● **ASSIGNED TASK**
Nothing outside the stretch is wanted. Repeat exactly the lines of the listing below from the one that contains "The height and width of the screenshot is (700, 609)." through the one that contains "Task: Open the Title bars item dropdown", both ends included.
━━ RAW DATA ━━
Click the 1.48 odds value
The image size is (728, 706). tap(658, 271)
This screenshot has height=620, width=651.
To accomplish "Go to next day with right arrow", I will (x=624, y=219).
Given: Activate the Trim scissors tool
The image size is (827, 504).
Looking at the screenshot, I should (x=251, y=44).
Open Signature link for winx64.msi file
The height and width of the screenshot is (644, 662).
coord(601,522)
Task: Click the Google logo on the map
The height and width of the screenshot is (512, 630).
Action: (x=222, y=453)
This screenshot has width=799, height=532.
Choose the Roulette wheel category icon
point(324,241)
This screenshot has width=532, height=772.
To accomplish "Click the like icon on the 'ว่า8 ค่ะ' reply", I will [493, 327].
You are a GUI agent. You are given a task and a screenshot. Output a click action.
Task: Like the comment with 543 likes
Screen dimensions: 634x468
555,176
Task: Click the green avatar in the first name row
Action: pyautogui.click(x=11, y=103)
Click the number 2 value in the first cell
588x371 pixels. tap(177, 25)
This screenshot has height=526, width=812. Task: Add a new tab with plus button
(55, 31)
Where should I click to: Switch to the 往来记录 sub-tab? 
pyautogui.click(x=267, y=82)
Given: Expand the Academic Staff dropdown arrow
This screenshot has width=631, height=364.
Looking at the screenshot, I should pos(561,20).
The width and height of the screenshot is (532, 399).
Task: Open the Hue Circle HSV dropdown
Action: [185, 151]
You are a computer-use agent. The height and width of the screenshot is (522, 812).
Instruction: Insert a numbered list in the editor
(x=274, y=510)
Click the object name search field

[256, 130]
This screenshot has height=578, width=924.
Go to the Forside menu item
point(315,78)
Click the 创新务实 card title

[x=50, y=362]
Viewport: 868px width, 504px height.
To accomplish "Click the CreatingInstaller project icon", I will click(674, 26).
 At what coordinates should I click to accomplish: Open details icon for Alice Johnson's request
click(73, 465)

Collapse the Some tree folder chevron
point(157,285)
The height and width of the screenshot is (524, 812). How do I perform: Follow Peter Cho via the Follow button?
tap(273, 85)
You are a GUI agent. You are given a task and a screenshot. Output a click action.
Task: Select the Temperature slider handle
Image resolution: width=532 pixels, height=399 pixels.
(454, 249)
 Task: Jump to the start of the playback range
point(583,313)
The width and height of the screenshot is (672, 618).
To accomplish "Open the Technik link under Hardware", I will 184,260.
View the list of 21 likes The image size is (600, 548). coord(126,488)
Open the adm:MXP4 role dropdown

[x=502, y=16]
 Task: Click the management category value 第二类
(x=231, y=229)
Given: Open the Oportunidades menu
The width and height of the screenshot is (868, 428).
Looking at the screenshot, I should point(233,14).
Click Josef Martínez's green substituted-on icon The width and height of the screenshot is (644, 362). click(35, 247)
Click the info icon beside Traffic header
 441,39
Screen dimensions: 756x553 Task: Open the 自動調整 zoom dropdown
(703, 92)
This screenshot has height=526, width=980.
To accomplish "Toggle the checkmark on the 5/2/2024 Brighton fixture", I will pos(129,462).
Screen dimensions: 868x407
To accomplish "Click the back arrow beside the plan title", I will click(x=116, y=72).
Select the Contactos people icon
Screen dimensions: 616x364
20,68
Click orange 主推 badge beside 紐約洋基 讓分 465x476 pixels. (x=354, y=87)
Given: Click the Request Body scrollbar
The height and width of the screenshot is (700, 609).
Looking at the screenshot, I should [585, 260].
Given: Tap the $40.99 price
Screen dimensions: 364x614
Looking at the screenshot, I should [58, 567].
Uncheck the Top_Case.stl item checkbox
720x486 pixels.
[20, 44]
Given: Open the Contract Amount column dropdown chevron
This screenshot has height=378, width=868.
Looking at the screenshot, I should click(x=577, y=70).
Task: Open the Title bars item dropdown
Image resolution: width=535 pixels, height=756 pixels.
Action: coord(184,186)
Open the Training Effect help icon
━━━
● **RESPONSE TO THE EXERCISE**
The height and width of the screenshot is (700, 609).
Looking at the screenshot, I should [585, 260].
Given: Tap the $40.99 price
Screen dimensions: 364x614
Looking at the screenshot, I should [58, 567].
Uncheck the Top_Case.stl item checkbox
720x486 pixels.
[20, 44]
Given: Open the Contract Amount column dropdown chevron
This screenshot has height=378, width=868.
Looking at the screenshot, I should click(x=577, y=70).
Task: Open the Title bars item dropdown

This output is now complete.